Les ruptures dont on parle à satiété se résument pour bon nombre de français en une aggravation - momentanée ? - de leurs statuts. Inutile de tourner autour du pot, si vous êtes assujetti à l’un de ces régimes spéciaux, si vous jouez avec les Assedic ou simplement si vous êtes l’un des petits bénéficiaires de ces avantages acquis au cours de ces luttes homériques dont se nourrit la fierté syndicale, vous serez les perdants du quinquennat. On vous avait prévenu et d’ailleurs vous n’avez pas donné votre voix à l’ordonnateur de ce grand chambardement. On vous comprend.
En revanche si le dispositif du paquet fiscal, les fameux 12 ou 13 millions d’euros d’allègements vous concernent à un titre ou à plusieurs autres, vous êtes du bon coté du manche, et en majorité vous avez mis le bulletin ad hoc dans l’urne.
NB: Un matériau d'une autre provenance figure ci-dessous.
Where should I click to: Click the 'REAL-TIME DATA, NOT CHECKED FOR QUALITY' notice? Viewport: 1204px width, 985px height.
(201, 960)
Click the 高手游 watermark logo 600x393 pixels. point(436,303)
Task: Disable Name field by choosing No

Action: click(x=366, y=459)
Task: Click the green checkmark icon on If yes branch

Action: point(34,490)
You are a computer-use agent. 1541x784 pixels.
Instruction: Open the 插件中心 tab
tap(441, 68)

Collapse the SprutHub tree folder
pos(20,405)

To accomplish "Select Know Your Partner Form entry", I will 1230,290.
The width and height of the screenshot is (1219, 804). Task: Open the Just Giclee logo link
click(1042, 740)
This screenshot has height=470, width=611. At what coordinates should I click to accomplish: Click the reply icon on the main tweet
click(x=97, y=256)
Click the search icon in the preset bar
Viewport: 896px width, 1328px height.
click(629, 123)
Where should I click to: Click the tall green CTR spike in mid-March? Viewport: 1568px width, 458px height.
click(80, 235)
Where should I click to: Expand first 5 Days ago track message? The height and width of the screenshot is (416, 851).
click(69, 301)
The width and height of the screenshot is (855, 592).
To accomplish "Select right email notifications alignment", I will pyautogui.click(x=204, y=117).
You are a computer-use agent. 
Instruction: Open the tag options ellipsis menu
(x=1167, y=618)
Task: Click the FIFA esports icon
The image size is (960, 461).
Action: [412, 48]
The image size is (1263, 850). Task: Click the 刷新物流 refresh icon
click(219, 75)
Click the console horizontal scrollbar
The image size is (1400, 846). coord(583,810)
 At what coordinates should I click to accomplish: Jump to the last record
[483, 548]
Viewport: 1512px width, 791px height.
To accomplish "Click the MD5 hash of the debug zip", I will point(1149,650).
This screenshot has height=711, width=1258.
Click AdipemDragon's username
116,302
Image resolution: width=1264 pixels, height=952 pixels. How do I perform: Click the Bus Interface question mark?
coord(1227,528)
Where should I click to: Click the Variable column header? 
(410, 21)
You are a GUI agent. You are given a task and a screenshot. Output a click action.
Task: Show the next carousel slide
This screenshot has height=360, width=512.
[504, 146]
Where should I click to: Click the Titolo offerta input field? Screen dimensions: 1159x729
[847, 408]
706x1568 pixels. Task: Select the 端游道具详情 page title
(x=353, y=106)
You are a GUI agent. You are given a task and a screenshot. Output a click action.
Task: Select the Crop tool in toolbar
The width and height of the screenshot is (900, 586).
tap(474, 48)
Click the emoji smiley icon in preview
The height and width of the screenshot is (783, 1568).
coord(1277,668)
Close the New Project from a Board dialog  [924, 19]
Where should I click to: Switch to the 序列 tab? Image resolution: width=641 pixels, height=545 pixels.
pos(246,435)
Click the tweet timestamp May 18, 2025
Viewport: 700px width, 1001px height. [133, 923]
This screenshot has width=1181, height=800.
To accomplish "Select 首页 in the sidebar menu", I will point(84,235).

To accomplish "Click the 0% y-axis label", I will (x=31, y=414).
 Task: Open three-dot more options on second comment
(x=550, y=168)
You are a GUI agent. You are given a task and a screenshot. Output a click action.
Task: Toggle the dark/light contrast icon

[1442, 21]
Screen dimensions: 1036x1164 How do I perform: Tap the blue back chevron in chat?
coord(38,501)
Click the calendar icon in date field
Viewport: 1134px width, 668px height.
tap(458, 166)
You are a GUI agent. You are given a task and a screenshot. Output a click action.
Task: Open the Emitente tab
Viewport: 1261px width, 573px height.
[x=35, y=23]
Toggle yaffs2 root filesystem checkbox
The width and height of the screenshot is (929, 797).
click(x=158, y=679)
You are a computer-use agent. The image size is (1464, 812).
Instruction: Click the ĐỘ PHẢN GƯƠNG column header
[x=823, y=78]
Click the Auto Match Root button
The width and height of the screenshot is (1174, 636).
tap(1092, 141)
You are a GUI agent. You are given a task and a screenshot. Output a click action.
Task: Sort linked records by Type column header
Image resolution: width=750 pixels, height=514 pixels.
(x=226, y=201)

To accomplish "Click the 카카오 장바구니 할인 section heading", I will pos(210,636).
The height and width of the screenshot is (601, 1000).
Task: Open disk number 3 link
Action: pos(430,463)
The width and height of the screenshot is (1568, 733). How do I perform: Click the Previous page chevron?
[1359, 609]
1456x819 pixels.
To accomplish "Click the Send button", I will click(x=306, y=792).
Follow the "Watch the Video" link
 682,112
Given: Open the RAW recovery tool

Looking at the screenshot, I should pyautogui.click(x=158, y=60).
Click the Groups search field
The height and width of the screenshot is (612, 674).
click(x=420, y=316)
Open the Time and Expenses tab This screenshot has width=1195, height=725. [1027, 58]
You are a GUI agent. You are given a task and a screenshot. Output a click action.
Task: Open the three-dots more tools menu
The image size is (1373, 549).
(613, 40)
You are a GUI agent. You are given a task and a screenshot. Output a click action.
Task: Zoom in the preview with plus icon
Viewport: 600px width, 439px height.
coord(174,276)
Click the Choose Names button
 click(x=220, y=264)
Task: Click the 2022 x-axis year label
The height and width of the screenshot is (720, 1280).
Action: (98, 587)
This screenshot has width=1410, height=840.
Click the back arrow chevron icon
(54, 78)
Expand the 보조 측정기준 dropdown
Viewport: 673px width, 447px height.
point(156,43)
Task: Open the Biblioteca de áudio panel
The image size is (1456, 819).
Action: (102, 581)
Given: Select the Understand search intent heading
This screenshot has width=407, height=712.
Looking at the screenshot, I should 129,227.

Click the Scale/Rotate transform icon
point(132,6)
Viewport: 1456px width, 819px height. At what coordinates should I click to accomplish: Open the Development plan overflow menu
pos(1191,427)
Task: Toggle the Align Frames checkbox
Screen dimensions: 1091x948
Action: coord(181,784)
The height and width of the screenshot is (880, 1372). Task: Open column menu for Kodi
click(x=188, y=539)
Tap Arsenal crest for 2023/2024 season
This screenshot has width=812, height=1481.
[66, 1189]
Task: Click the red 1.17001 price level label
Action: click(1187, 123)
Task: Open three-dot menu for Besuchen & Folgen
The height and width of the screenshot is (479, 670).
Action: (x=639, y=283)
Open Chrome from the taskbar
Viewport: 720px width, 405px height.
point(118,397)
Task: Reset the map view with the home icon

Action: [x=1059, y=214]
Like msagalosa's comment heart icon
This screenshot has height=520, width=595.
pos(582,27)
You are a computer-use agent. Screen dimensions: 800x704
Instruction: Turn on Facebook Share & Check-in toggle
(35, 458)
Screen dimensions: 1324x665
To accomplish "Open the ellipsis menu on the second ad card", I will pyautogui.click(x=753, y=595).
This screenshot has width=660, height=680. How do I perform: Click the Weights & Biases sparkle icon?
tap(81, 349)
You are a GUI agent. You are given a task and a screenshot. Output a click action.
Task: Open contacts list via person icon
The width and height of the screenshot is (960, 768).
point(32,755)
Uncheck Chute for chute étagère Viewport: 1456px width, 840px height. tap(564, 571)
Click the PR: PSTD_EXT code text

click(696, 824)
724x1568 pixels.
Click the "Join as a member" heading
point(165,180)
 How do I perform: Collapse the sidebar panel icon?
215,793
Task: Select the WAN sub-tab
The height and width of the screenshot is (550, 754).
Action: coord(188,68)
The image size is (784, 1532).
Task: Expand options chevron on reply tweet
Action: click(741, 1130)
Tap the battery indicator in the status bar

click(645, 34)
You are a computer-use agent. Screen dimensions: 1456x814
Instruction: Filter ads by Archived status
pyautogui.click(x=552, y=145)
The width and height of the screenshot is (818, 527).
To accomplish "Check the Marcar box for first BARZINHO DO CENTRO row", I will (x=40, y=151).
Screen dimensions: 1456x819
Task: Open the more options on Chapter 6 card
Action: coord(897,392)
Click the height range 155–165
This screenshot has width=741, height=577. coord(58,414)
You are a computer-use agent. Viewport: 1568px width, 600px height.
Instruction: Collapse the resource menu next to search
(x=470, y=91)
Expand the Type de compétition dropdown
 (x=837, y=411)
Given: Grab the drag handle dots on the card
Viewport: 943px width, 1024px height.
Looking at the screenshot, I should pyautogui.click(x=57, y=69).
Vous en avez le remerciement.
Mais les choses se compliquent quand le « momentanée » dont il était question semble de voir laisser place à la durée, à moins que ce ne soit à l’éternité alors que les « cadeaux » consentis aux mieux nantis ont été attribués sans paraître produire les effets escomptés qui rendraient temporaires les efforts des moins favorisés. La croissance était censée tout redistribuer à la satisfaction du plus grand nombre.
Alors quand Mme Lagarde annonce que le dispositif du bouclier fiscal, celui qui évite la surimposition des mieux lotis d’entre nous, n’est pas contre balancé par l’application d’un seuil minimum de prélèvement sur ceux qui bénéficient de cette exonération, on est en droit de douter de l’équité de la politique mise en place.
Autant l’égalité et sa recherche forcenée mènent à l’utopie, autant l’équité et la perception de justice à la quelle elle est attachée sont le ciment de la cohésion de la société. En renonçant à fixer un seuil minimum d’imposition pour les plus fortunés le gouvernement prend le risque de s’aliéner ceux qui ont cru en son honnêteté.